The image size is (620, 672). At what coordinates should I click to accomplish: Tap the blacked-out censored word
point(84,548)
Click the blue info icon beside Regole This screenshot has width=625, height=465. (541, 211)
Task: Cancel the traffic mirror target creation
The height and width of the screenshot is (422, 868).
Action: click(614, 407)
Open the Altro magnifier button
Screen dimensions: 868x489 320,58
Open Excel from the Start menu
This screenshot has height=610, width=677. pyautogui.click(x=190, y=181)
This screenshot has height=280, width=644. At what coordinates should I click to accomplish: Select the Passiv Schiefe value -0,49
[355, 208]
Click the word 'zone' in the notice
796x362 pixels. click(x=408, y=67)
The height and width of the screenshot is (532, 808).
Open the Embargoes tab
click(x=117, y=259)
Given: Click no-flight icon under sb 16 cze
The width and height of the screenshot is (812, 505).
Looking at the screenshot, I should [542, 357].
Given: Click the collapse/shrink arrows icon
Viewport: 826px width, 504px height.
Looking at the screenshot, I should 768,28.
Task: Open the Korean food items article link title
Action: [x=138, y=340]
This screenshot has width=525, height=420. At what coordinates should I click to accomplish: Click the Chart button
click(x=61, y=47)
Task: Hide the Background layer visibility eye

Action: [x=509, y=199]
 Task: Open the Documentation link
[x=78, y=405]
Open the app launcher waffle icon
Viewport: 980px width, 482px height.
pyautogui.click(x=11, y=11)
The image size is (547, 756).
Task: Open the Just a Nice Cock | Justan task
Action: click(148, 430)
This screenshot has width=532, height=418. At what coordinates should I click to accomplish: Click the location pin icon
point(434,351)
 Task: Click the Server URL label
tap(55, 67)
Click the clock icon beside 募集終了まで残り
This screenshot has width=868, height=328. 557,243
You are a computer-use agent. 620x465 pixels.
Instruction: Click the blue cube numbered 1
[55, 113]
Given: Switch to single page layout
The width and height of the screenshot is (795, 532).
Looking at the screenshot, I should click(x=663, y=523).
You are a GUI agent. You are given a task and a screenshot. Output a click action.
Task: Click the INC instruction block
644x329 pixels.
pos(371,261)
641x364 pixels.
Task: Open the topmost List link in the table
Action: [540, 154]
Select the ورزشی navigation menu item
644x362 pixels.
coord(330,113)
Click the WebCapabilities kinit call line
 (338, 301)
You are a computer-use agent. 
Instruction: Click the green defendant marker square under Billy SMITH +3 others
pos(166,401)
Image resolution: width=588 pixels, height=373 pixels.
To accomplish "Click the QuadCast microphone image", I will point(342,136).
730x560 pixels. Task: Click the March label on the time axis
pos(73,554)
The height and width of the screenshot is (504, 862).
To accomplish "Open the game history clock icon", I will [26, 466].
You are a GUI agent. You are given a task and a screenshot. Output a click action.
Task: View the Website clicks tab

What needs to be done:
Filter the material for the word "will" and copy each matching line.

Answer section:
To accomplish "Click the QuadCast microphone image", I will point(342,136).
To accomplish "Open the game history clock icon", I will [26, 466].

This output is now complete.